For a year now, a commission established by Congress has been looking into the scandalously high infant death rates in the United States. Now it has released its grim findings and a set of recommendations.
Congress, the administration and the private sector would do well to heed them.According to Sen. Lawton Chiles of Florida, a Democrat and chairman of the panel, a child born in Hong Kong or Singapore has a better chance of reaching its first birthday than one born in the United States.

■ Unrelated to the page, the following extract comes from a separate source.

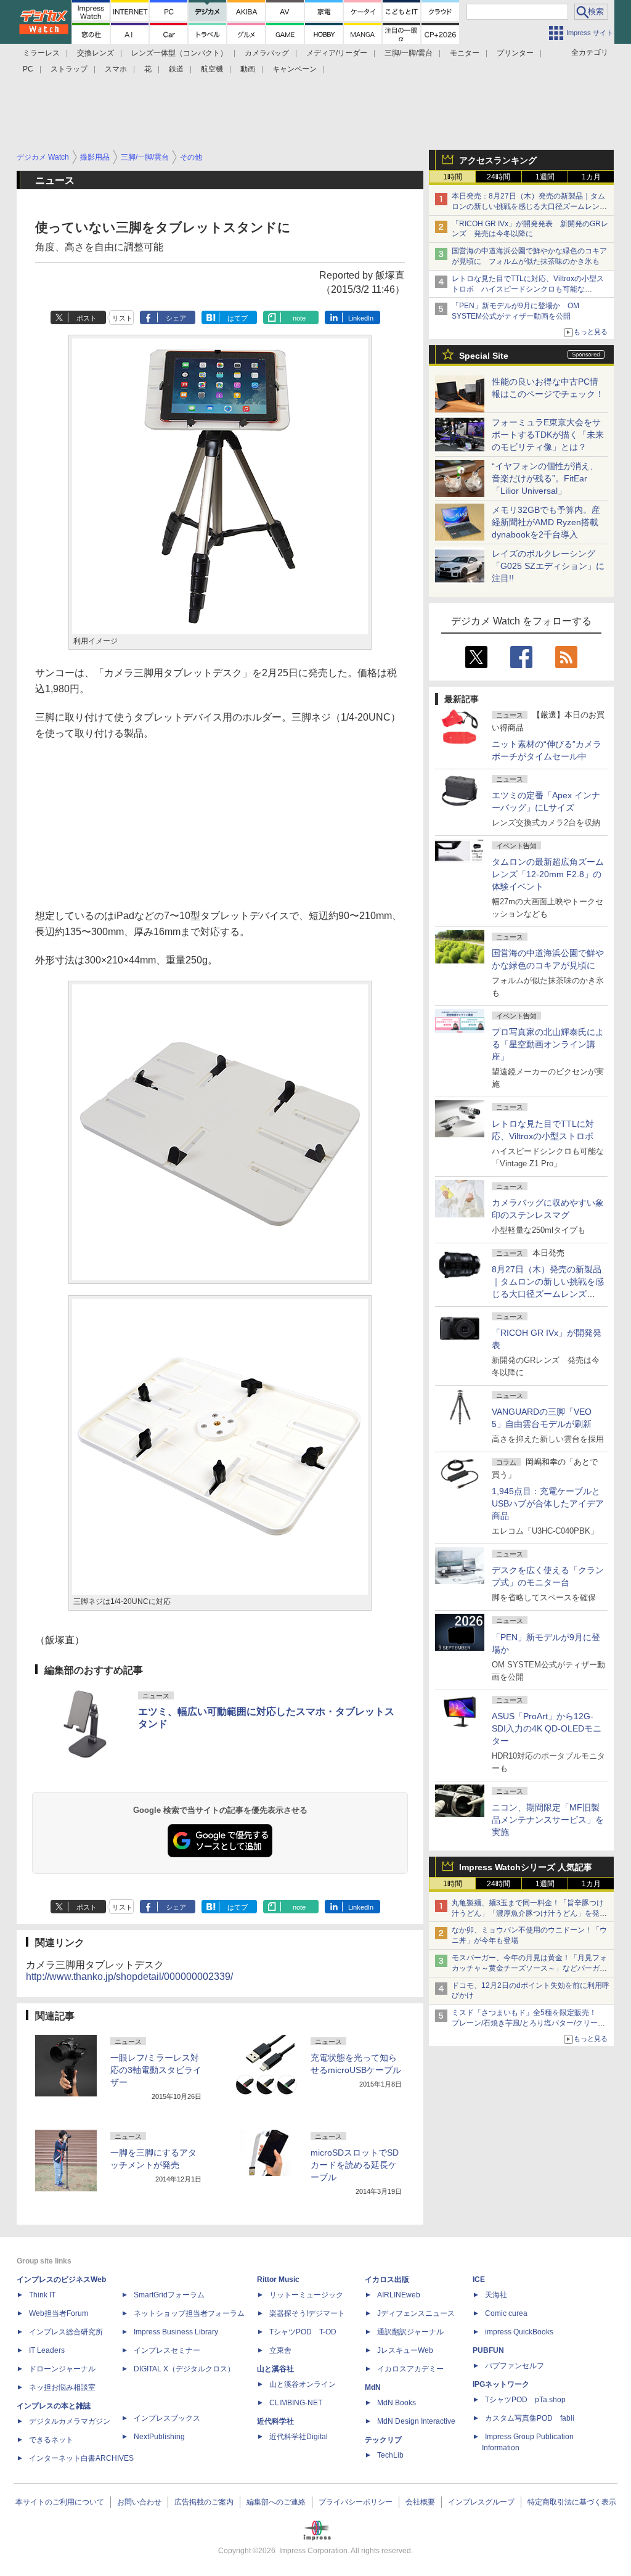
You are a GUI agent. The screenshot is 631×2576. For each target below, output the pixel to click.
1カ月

Among industrialized nations, the United States ranks a dismal 19th in the rate of infants who survive their first year.
Technological advances have increased the survival rate for low-birth-weight infants, but this is hugely expensive; neonatal intensive care costs $2.5 billion a year in the U.S. More to the point, that expense is needlessly high.
If mothers receive adequate prenatal care, nutrition and instruction on avoiding behavior that puts their babies at risk, fewer babies will be born prematurely or at dangerously low weights. The number of infants needing long-term care for preventable birth defects will also decrease.
The commission calls for universal access to maternity and infant care, with the private sector accepting chief responsibility for providing this.
Congress is urged to expand the Medicaid program to include more people above the poverty line; federal, state and local governments must streamline the processes by which women can obtain access to prenatal health care.
The cost of preventive programs is modest while their effectiveness is great. Still, if the economic argument isn't powerful enough, the moral one should be.
The infant mortality rate in the U.S. is a national shame that Congress and business should not tolerate a day longer.